(Problem to solve):
Verbatim output required. Print the data in full.

(Available data):
+++++

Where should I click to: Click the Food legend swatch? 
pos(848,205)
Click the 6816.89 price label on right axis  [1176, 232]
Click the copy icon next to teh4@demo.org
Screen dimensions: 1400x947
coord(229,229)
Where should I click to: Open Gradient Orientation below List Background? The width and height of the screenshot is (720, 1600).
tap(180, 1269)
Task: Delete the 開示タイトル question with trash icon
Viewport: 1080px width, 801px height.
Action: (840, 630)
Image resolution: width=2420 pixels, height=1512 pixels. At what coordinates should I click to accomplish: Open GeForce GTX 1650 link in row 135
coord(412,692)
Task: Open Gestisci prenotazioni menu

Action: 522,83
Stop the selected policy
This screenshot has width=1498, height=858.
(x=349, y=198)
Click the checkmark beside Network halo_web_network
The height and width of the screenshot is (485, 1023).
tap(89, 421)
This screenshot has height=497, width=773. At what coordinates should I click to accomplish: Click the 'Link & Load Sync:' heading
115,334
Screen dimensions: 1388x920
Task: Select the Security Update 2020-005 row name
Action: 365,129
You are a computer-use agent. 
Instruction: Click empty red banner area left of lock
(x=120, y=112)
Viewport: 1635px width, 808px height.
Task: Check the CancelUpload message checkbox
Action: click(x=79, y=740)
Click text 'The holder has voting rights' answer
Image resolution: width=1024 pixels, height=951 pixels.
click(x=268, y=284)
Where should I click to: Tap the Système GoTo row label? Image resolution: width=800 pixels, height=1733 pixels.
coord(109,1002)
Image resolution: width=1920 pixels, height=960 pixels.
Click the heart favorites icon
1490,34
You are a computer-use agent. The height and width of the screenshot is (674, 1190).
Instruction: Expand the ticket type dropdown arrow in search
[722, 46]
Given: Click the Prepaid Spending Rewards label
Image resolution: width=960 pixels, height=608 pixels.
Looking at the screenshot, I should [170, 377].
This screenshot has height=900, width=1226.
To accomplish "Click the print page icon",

+++++

(Answer section):
Where should I click to: Click the Food legend swatch? 
pos(848,205)
Click the 6816.89 price label on right axis  [1176, 232]
Click the copy icon next to teh4@demo.org
Screen dimensions: 1400x947
coord(229,229)
Where should I click to: Open Gradient Orientation below List Background? The width and height of the screenshot is (720, 1600).
tap(180, 1269)
Task: Delete the 開示タイトル question with trash icon
Viewport: 1080px width, 801px height.
Action: (840, 630)
Image resolution: width=2420 pixels, height=1512 pixels. At what coordinates should I click to accomplish: Open GeForce GTX 1650 link in row 135
coord(412,692)
Task: Open Gestisci prenotazioni menu

Action: 522,83
Stop the selected policy
This screenshot has width=1498, height=858.
(x=349, y=198)
Click the checkmark beside Network halo_web_network
The height and width of the screenshot is (485, 1023).
tap(89, 421)
This screenshot has height=497, width=773. At what coordinates should I click to accomplish: Click the 'Link & Load Sync:' heading
115,334
Screen dimensions: 1388x920
Task: Select the Security Update 2020-005 row name
Action: 365,129
You are a computer-use agent. 
Instruction: Click empty red banner area left of lock
(x=120, y=112)
Viewport: 1635px width, 808px height.
Task: Check the CancelUpload message checkbox
Action: click(x=79, y=740)
Click text 'The holder has voting rights' answer
Image resolution: width=1024 pixels, height=951 pixels.
click(x=268, y=284)
Where should I click to: Tap the Système GoTo row label? Image resolution: width=800 pixels, height=1733 pixels.
coord(109,1002)
Image resolution: width=1920 pixels, height=960 pixels.
Click the heart favorites icon
1490,34
You are a computer-use agent. The height and width of the screenshot is (674, 1190).
Instruction: Expand the ticket type dropdown arrow in search
[722, 46]
Given: Click the Prepaid Spending Rewards label
Image resolution: width=960 pixels, height=608 pixels.
Looking at the screenshot, I should [170, 377].
This screenshot has height=900, width=1226.
To accomplish "Click the print page icon",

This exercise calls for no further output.